(Saved entries)
◆ ◆ ◆ ◆

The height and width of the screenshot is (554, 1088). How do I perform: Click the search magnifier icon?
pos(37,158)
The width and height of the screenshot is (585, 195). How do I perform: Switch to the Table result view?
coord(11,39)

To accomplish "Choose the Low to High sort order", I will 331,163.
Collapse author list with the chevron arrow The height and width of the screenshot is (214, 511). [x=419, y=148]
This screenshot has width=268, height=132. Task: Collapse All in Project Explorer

◆ ◆ ◆ ◆

**Prompt:**
In these records, tally the lines that contain the string "Collapse", and give only the result.

**The completed task:**
2